Recommendations for Employers
Although this decision answered some questions on tip-sharing in New York, it created a host of new questions that are likely to be litigated for the next several years. For example, by drawing the line for tip eligibility at “meaningful authority,” but not providing guidance as to how many supervisory duties an employee must perform before his authority rises to the level of “meaningful,” the court has left this question ripe for litigation. In the meantime, employers can help protect themselves against lawsuits by performing the following tasks:
- Eliminate the practice of tip-sharing or use of a common tip jar;
- Undertake a thorough analysis of the supervisory duties of employees who participate in tip-sharing arrangements (e.g., hiring, firing, discipline, scheduling), to determine whether they potentially have “meaningful authority;”
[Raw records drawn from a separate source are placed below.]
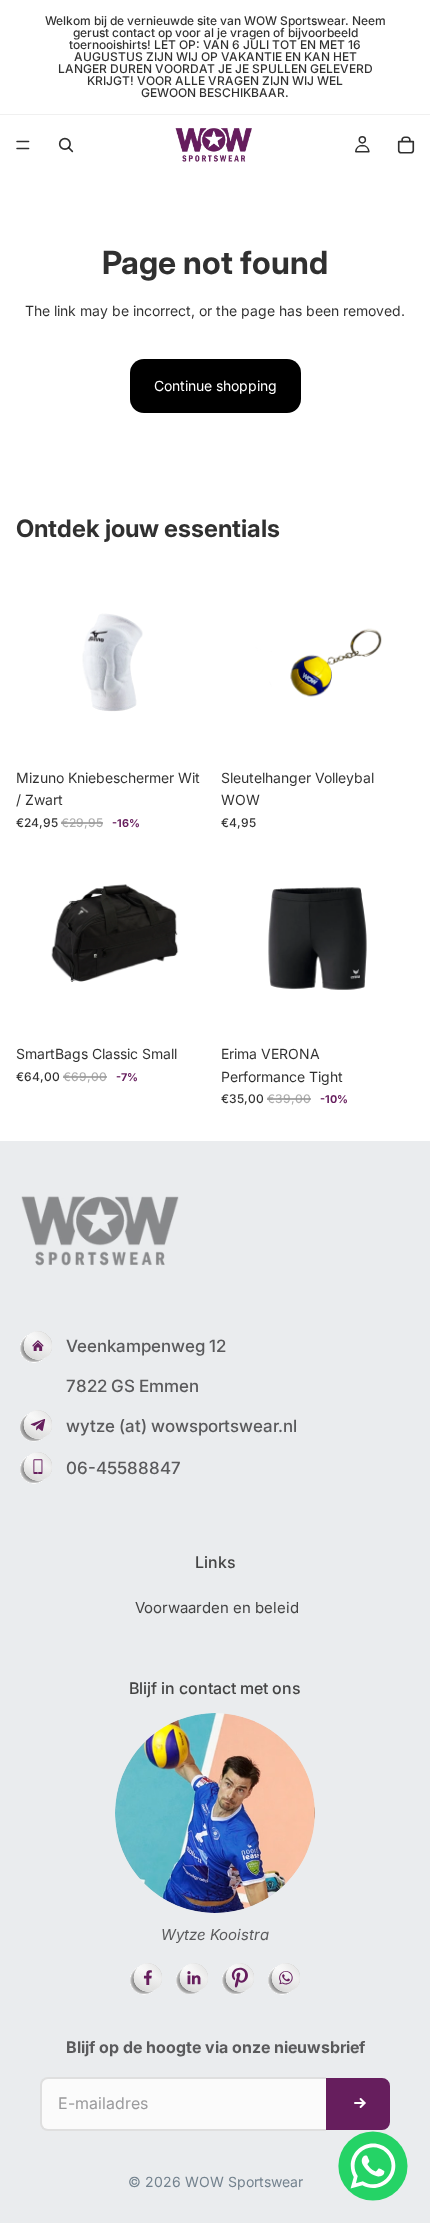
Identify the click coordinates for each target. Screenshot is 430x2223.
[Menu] (23, 145)
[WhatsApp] (373, 2166)
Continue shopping (215, 385)
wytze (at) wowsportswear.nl (181, 1426)
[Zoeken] (66, 145)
- Develop job descriptions to clearly specify each position’s duties and obligations to remove any indications that tipped positions possess meaningful authority;
- Remove employees with “meaningful authority” from tip-sharing arrangements or reduce the scope of their supervisory authority so they no longer have meaningful authority;
- Review handbooks and manuals to ensure that employees who participate in tip-sharing arrangements are not referred to as managers or described as having any of the duties that constitute “meaningful authority;” and
- Undertake an analysis of positions in the past six years – even if not currently used – to determine if the company possesses any potential exposure for previously operated tip-sharing arrangements.
Non-compliance or partial compliance with the rules of tip-sharing can be costly and the rules of compliance are tricky.